Sometimes a little support can take you a long, long way.
The advice of a good friend, the help of a loving family, and the generosity of a donor made it possible for one Colorado College graduate to “live her dreams.”
Halfway through her freshman year at CC, life changed for Lily Newman ’00. An unexpected pregnancy led her to the decision to finish her freshman year and return home to the East Coast to be with her family and give birth to her son, Sandro. Shortly thereafter, she started looking into going back to school.
At first, she looked close to home at liberal arts and women’s colleges on the East Coast. Women’s colleges, she thought, surely would have assistance to offer a female student who was a single parent. She was wrong. Then she started looking at state universities, but found that they too were lacking in resources for someone like her.
“I was looking at graduating thousands and thousands of dollars in debt and barely scraping by while in college. Plus, I’d be on my own when it came to child care,” Newman said. “I was at my wit’s end.”
One day, a good friend from CC called. They’d met during first year orientation when they both lived in Slocum Hall, and had kept in touch after Newman left to have her baby.
“She knew I was struggling to figure out how to go back to school. She said ‘Hey, I heard about this scholarship for single parents at CC. You should look into it’,” Newman said.
So Newman did. With the Mark and Catherine Winkler Scholarship Fund, Newman returned to CC with her son, thrived, and graduated magna cum laude with a major in English in 2000.
“Not only did I have my educational costs covered, but the scholarship provided money for me to pay for quality child care while I was studying,” Newman said. “I had this sense of being able to live my dreams. The scholarship and being able to finish at CC is much of the foundation on which my life and career have been built.”
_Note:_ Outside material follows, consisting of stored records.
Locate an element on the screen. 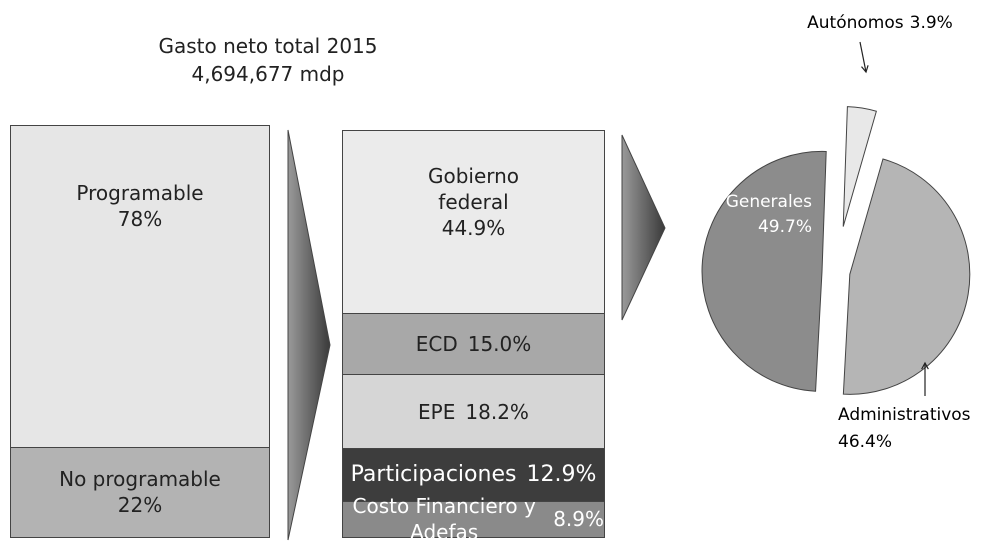  segment-label: Participaciones is located at coordinates (434, 475).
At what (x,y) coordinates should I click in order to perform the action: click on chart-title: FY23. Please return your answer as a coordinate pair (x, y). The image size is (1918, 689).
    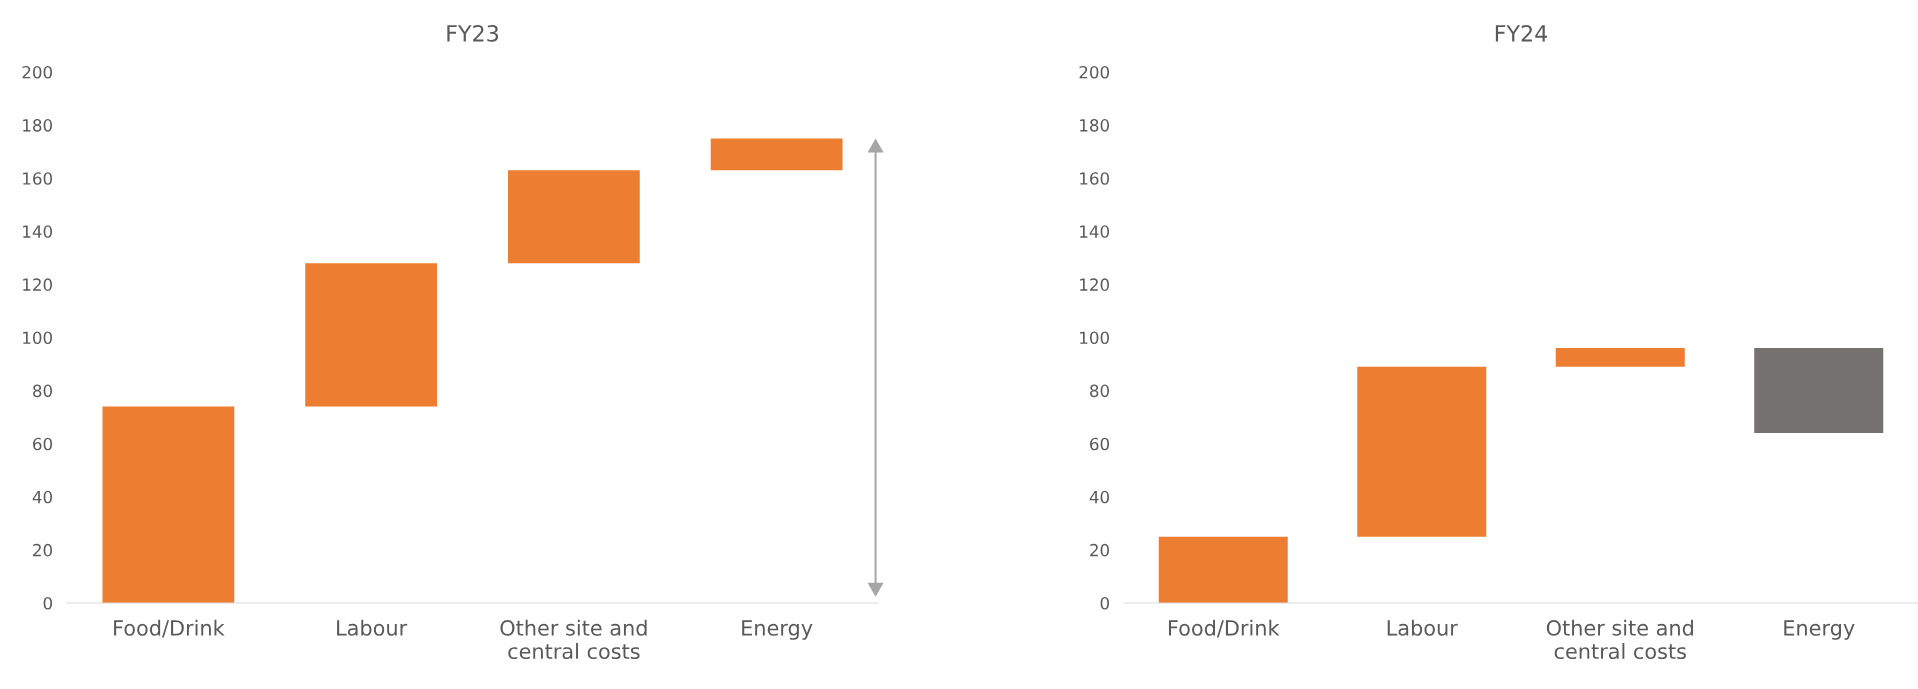
    Looking at the image, I should click on (473, 33).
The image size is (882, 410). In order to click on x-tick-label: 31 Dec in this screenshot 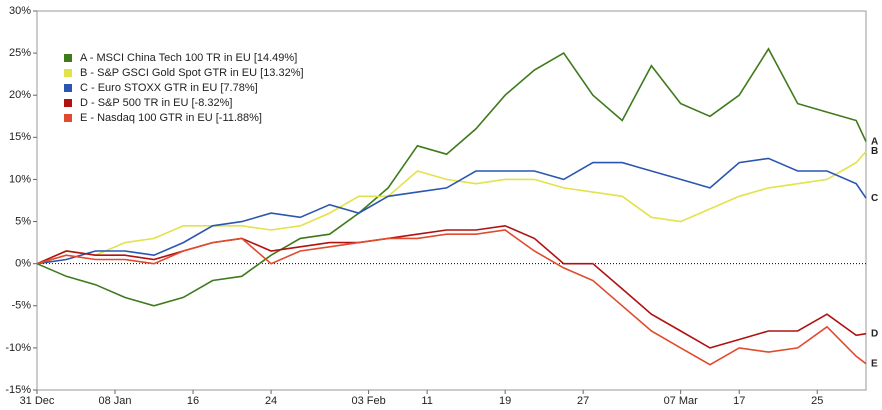, I will do `click(38, 401)`.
Today, Newman lives with Sandro, now 14; her son Isaiah, 2; and her husband Brendan in Massachusetts. Her career has been dedicated to education, particularly the experiential kind she participated in at CC. She has worked in “deeply troubled” public schools. She was a founding teacher in a charter high school in Massachusetts, and now, as an educational consultant, she travels all over the country leading teacher professional development institutes and working for comprehensive education reform.
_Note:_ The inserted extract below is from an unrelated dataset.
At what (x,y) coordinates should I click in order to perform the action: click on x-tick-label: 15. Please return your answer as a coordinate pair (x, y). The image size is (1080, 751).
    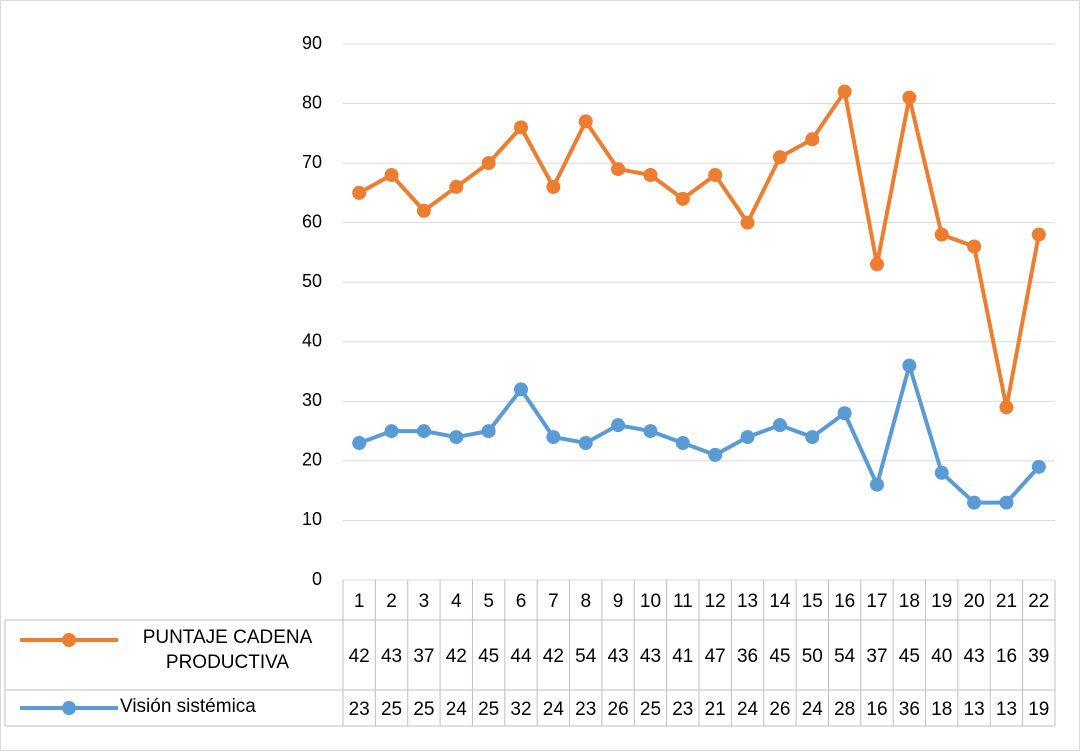
    Looking at the image, I should click on (812, 602).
“I’ve worked a lot with students in deep poverty. It takes more than hard work to get out of the most difficult situations — it takes the gift of support from others.”
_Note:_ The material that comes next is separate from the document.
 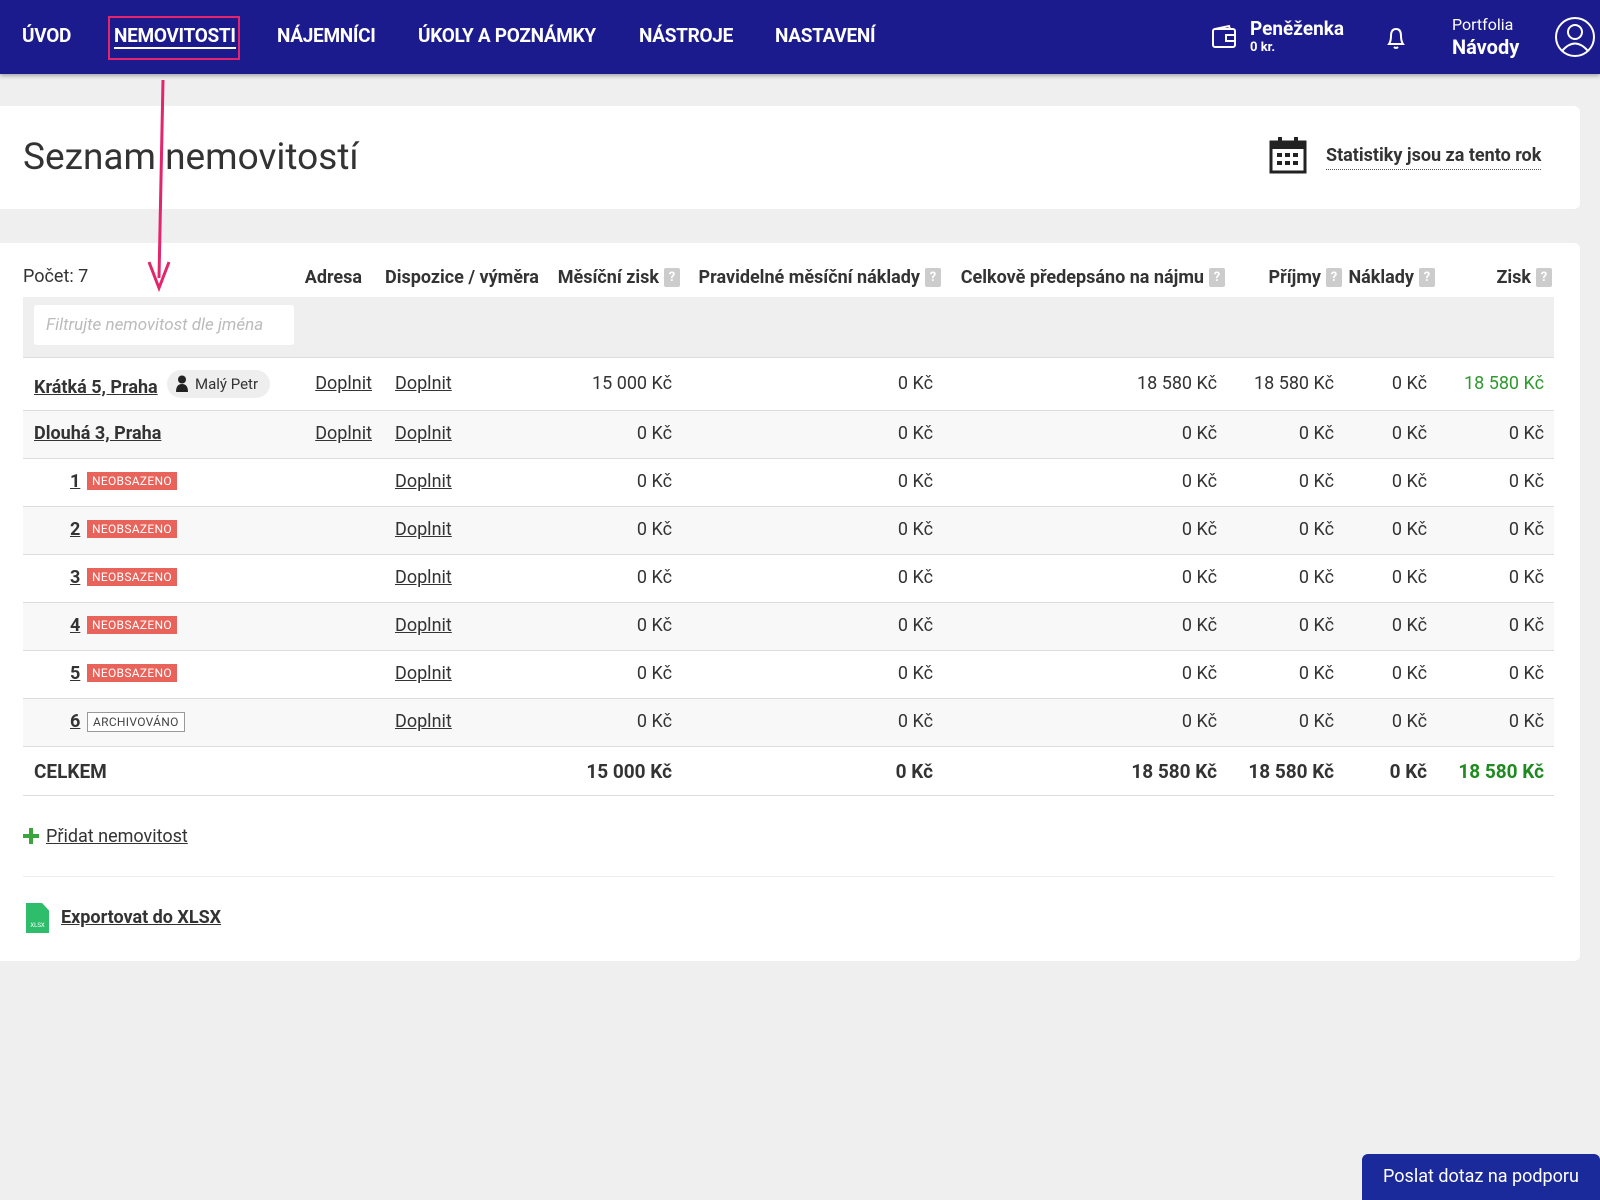 What do you see at coordinates (76, 530) in the screenshot?
I see `property-name: 2` at bounding box center [76, 530].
Mark and Catherine Winkler Scholarship Fund Catherine Winkler-Herman P’68 was a philanthropist whose daughter and granddaughters attended Colorado College. Her family foundation has made several significant gifts to the college during the past 45 years. Concerned about access to education in the liberal arts and sciences for single parents, Winkler-Herman created the Mark and Catherine Winkler Scholarship Fund at the college in 1978. The fund, now valued at more than $2.2 million, provides scholarship support for education and childcare expenses for CC students who are single parents.